- Problem
With every picture left out, restate the listing below exactly as written.
______
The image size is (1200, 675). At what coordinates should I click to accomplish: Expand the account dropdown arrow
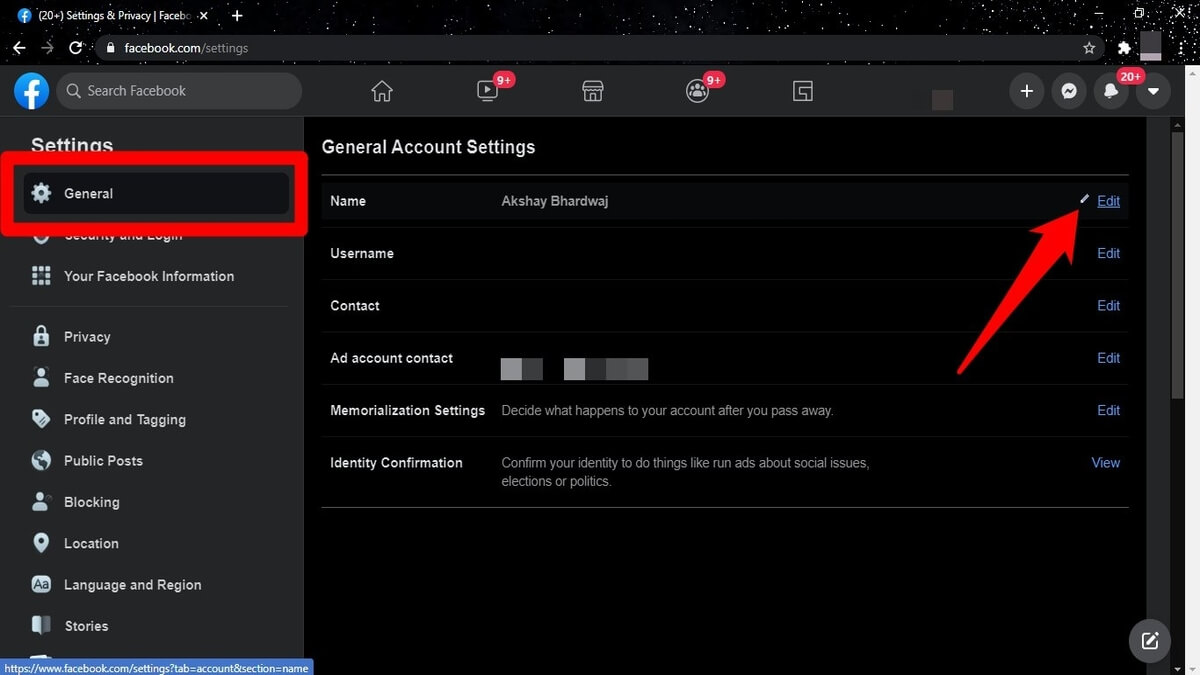1153,91
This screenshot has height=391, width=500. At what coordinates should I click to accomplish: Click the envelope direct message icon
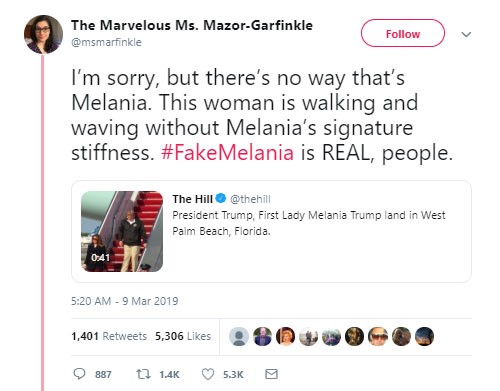(271, 374)
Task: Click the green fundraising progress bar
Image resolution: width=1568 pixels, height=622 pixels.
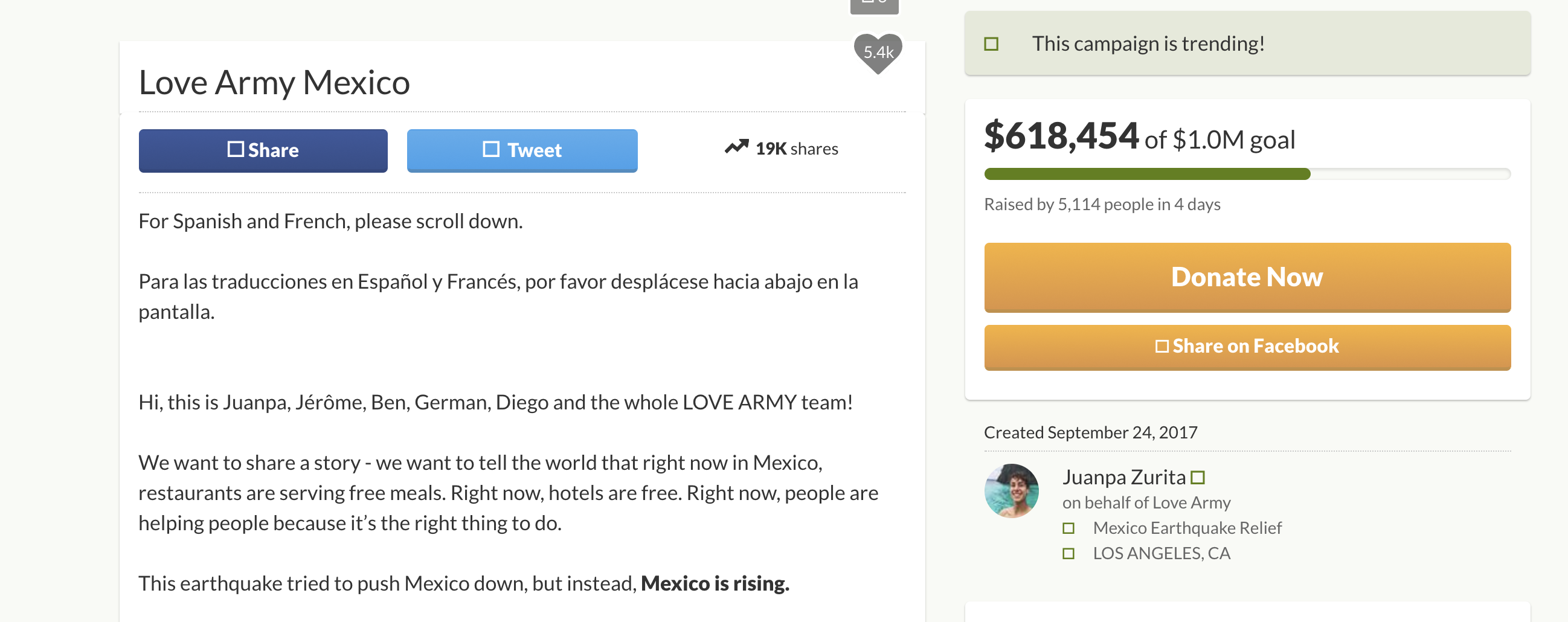Action: 1147,174
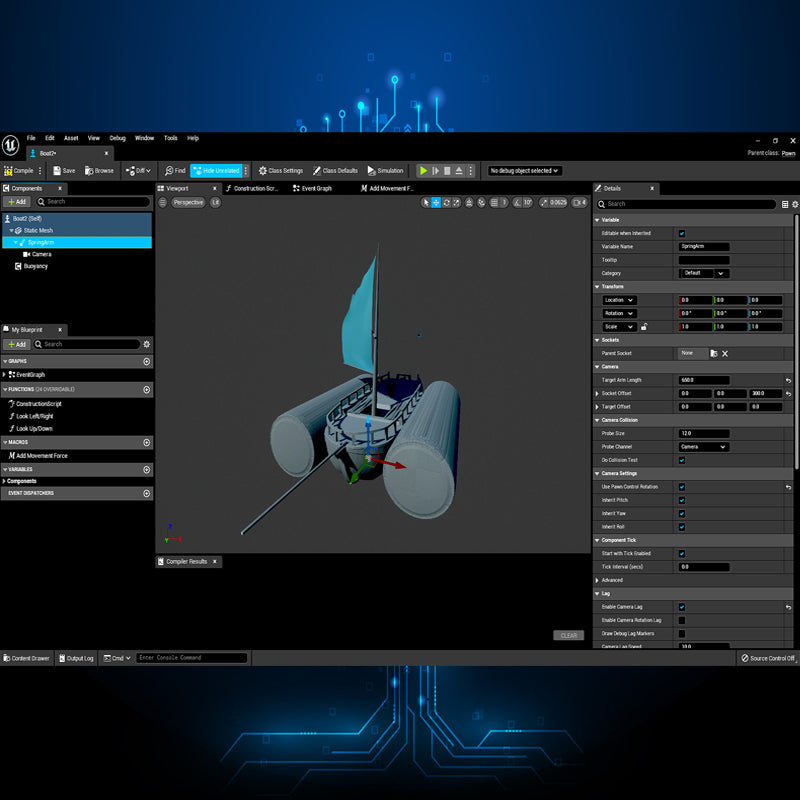
Task: Add a new function with plus icon
Action: [147, 389]
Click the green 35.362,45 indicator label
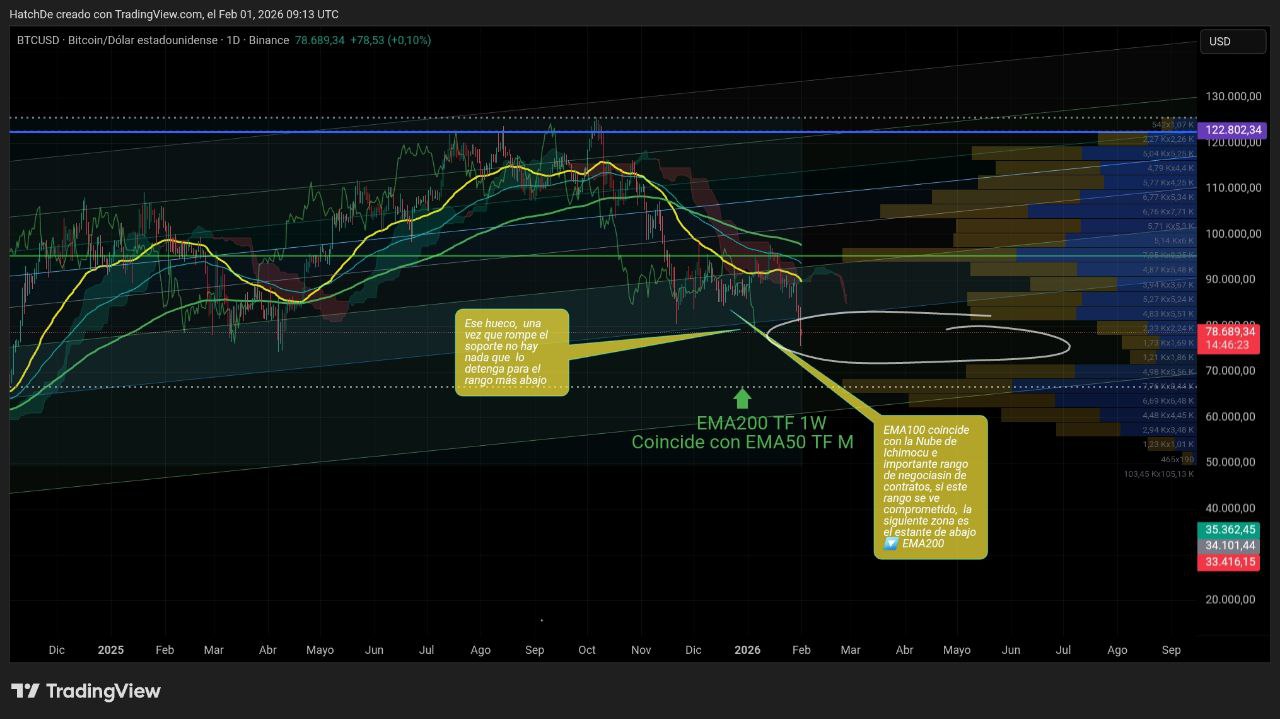 tap(1230, 529)
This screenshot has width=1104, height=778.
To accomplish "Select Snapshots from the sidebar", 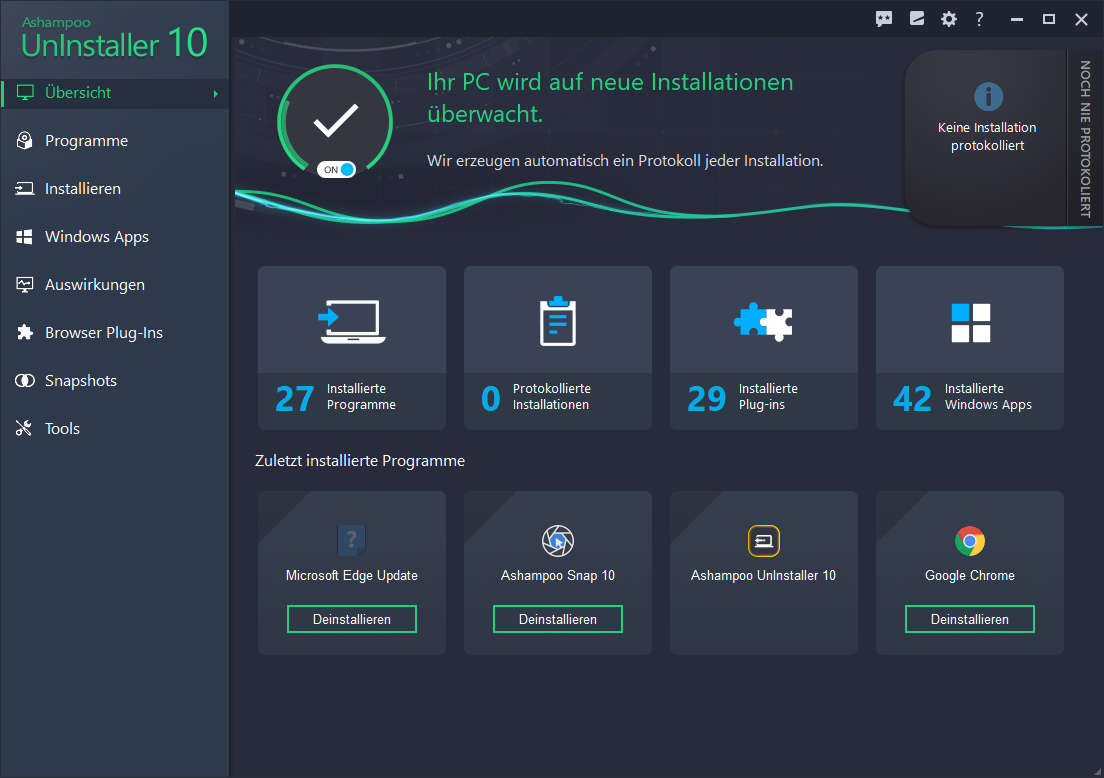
______
- Answer for the task
The image size is (1200, 675). At what coordinates should I click to accomplish: Expand the account dropdown arrow
1153,91
This screenshot has height=391, width=500. At what coordinates should I click to accomplish: Click the envelope direct message icon
(271, 374)
Task: Click the green fundraising progress bar
Image resolution: width=1568 pixels, height=622 pixels.
Action: 1147,174
Task: Add a new function with plus icon
Action: [147, 389]
Click the green 35.362,45 indicator label
 tap(1230, 529)
This screenshot has width=1104, height=778.
To accomplish "Select Snapshots from the sidebar", 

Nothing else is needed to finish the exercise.